As Curry tried to explain what happened on a Sunday night in June, on his home floor, it sounded a little bit peculiar, the words coming out his mouth. How in the hell did it happen? How did Curry play his worst when it mattered the most?
But back to that April night. After the Warriors broke his hallowed record, Michael Jordan said, “The game of basketball is always evolving and records are made to be broken.”
Records like not winning a title in 52 years. Records like not winning on the road in a Game 7 in almost 40 years. Records like being the first team to come back from a hugely insurmountable deficit.
In April, when the game ended, Draymond Green was pure emotion. “It means I am part of the best team ever. Not many people can say that.”
The Warriors can’t say that either, not after their Finals disaster. They are the best regular season team in NBA history. But there are no rewards for that. No parades. No trophies. No one really gives a damn after today when the Warriors clean out their lockers for the summer. It feels like something has been broken apart and to put it back together again is going to take a lot of amnesia and a lot of effort.
Once upon a time, the Warriors bragged about their revolution and how they were far ahead of every NBA franchise. Dismantled by the Cavaliers old school NBA style where the ball was in iso scorers hands and they dominated, was the bitter ending the Warriors could not change. They couldn’t control the glass with athleticism. Nor were they tougher than the team they played.
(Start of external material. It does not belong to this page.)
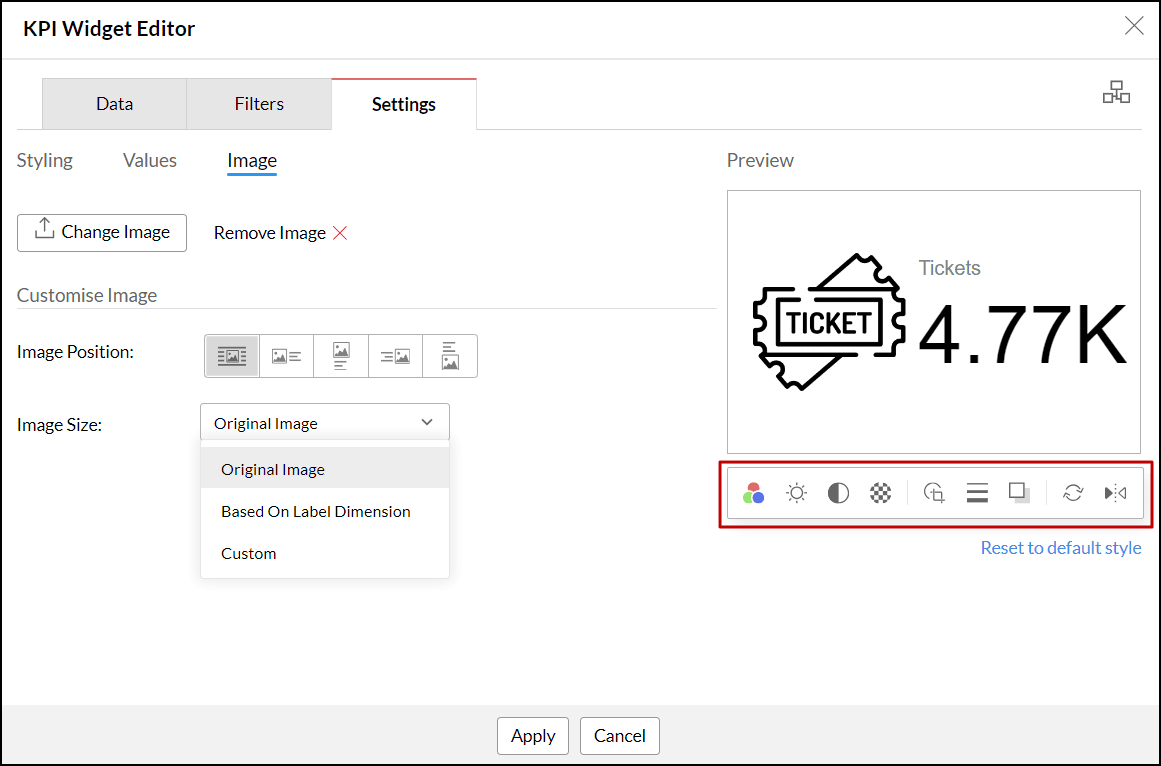Click the brightness sun icon
The height and width of the screenshot is (766, 1161).
796,493
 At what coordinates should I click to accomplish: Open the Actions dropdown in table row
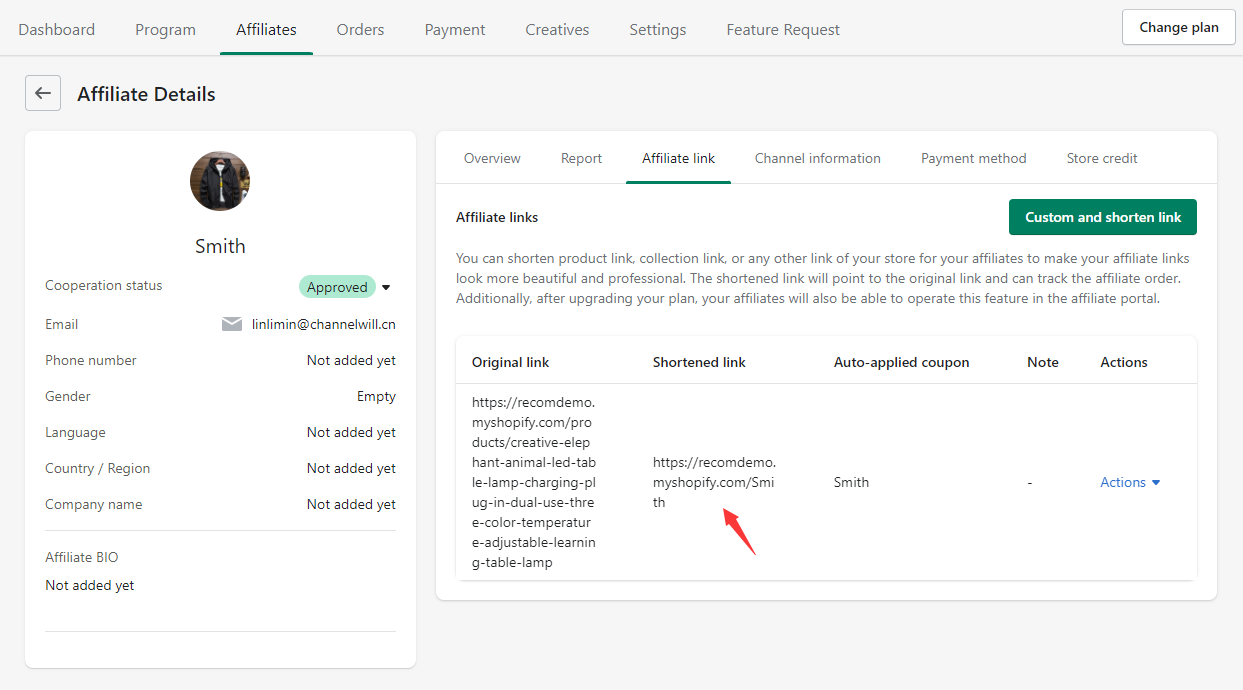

This win was supposed to vault the Warriors into the class of the Lakers, Pistons, Rockets, Bulls and Heat, back-to-back champions. Instead they were exposed at the end for what they couldn’t do. Their strength in numbers didn’t amount to much when in Game 7 their bench scored a total of 16 points and Harrison Barnes continued to look like a man exiled to some faraway land. The Warriors were finally put down and by the team they flaunted their greatness over last year who were diminished by injury. This year it was a reversal of fortune. The Warriors injuries and suspension changed the complexion of the series.
Concerning for the franchise is two years in a row Steph Curry has not been the best player in the Finals; he struggled mightily. No one wants to say he choked because he engenders so much love and faith among the tribe but if he played for the Lakers, Spurs, Bulls, Heat, Knicks or Cavs, they would say he didn’t show up for the biggest game in his career. His careless turnovers, his stupid fouls, his lack of energy to will the game and make it his own will haunt him all summer long.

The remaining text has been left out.